The assembly of the sequences was performed in Sequencher 4.1.4 (Genes Codes Corporation, 2002) removing low-quality segments at two ends of the sequences by manual editing. Efficiencies of the three markers for species identification were evaluated using the nucleotide Basic Local Alignment Seach Tool (BLAST), which employs a local alignment and searches for segments with the highest score (McGinnis and Madden, 2004; Newell et al., 2013) in the NCBI platform (National Center for Biotechnology Information, 2023). The default database selected is Nucleotide Collection (nr/nt), and highly similar sequences (megablast) as program selection. The query sequence was considered correctly assigned when a) the percentage of similarity corresponded to ≥ 99 % with the reference sequences in the database and b) the analyzed sequence matched the species name. When the percentage of identity was < 99 %, the identification was considered incomplete because of the absence of specific sequences in the GenBank (Aghayeva et al., 2021).

The sequences edited were aligned in MEGA 11 (Tamura et al., 2021) with MUSCLE (Edgar, 2004) for multiple alignment including sequences available on the GenBank platform for the genus or species (downloaded on September 22, 2022). A phenetic dendrogram was elaborated for each marker with the multiple alignment matrix to corroborate visually the BLAST results obtained. This strategy uses a global alignment where the alignment strain along the length of both sequences (Ignacimuthu, 2005) and allows the recognition of clusters of very similar sequences due to their high level of similarity (Peña, 2011). Trees were constructed by Neighbor-Joining (NJ) method (Saitou and Nei, 1987). The marker was considered an efficient barcode for species identification when the query sequence clustered into a group with the same species or genus sequences. Analyses were conducted in MEGA 11 (Tamura et al., 2021) using the Maximum Composite Likelihood method (Tamura et al., 2004) and a Bootstrap test (1000 replicates) (Felsenstein, 1985). Finally, all information related to the specimens (sequences, taxonomic description, voucher number assigned by the herbarium, collection date, and georeferencing) was uploaded to GenBank and BOLD Systems v4 platforms (BOLD Systems, 2023b) as part of the project “UADY DNA Barcoding of melliferous plants in the Yucatan Peninsula (Tizimin)”.

Results

The universality of primer sequences

DNA extracted from leaf tissue samples was amplified for the three target regions using a single pair of universal primers for each locus. A total of 38 sequences were obtained: 10 for rbcL, 13 for ITS2, and 15 for trnH-psbA. The rbcL fragment showed an amplification success rate of 55.55 %, ITS2 83.33 % and trnH-psbA 94.44 %. Of the nine botanical families studied, rbcL and ITS2 amplified for all except Convolvulaceae.
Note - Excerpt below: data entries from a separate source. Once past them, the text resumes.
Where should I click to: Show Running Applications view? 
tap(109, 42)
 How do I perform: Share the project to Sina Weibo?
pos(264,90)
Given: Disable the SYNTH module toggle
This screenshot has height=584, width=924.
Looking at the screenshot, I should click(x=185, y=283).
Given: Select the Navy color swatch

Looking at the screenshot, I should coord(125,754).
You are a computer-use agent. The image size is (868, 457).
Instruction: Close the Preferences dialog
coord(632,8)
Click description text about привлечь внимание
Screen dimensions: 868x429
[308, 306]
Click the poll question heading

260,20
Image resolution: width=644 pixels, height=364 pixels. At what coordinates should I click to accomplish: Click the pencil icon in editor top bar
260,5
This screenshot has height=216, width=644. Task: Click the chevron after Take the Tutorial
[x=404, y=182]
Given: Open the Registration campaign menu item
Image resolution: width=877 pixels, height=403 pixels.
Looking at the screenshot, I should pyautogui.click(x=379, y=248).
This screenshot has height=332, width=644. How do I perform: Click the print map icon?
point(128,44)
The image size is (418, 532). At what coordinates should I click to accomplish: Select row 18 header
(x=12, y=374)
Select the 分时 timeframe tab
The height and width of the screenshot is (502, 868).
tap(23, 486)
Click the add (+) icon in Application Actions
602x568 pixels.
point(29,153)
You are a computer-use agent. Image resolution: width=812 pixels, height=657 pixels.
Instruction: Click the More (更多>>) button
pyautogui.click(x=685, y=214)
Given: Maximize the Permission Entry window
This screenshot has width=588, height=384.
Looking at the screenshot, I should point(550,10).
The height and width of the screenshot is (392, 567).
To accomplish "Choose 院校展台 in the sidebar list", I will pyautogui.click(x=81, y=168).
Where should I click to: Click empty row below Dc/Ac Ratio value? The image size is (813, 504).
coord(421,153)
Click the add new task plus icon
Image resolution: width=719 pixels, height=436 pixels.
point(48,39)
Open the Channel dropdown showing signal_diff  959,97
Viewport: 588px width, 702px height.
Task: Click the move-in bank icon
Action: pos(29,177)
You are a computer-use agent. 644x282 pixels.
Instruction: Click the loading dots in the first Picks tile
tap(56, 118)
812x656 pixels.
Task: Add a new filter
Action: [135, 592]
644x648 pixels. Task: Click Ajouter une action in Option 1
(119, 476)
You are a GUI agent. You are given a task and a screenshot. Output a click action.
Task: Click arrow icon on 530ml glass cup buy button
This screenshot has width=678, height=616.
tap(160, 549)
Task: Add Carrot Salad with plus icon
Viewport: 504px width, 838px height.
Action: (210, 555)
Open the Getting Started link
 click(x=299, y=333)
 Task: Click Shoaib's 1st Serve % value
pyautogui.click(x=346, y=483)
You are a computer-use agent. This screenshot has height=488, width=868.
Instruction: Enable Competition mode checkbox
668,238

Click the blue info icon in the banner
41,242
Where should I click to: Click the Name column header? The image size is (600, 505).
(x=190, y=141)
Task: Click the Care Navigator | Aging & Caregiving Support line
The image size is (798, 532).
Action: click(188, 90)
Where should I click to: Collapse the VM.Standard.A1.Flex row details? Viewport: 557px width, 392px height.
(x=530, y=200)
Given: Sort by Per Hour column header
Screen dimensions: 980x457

The trnH-psbA fragment amplified for all families and species except for Bakeridesia gaumeri (AB12), a member of the Malvaceae family.

Regarding DNA sequencing, the success rate of sequencing was 100 % for rbcL, followed by trnH-psbA (88.9 %) and ITS2 (87.5 %). In all cases, amplification products of the expected size were obtained. The average length of the rbcL sequences was 631 bases, ITS2 of 473 bases, and trnH-psbA of 509 bases. The latter fragment exhibited a variation in the length of the sequences between species. Although Sabal yapa and Cnidoscolus aconitifolius amplified for ITS2, overlapping peaks were found in sequencing results and could not be used for further analysis. The same occurred with Mimosa bahamensis with the trnH-psbA fragment, where the electropherograms were unclear.

Identification efficiency

The rbcL, ITS2 and trnH-psbA markers are suitable for plant identification but at different levels. Using the BLAST method to identify species with given samples, the success of species identification with ITS2 was 46.15 %, followed by rbcL (30 %) and trnH-psbA (13.33 %). From 10 rbcL sequences, three could be assigned to the species level, three to the genus level, and four to the family level (Table 2). Six out of the 13 ITS2 sequences could be correctly assigned to the species level, five at the genus level, and two at the family level (Table 3). Finally, from the 15 trnH-psbA sequences, only two could be correctly assigned to the species level. Of the rest, eight were assigned to the genus level and five to the family level (Table 4).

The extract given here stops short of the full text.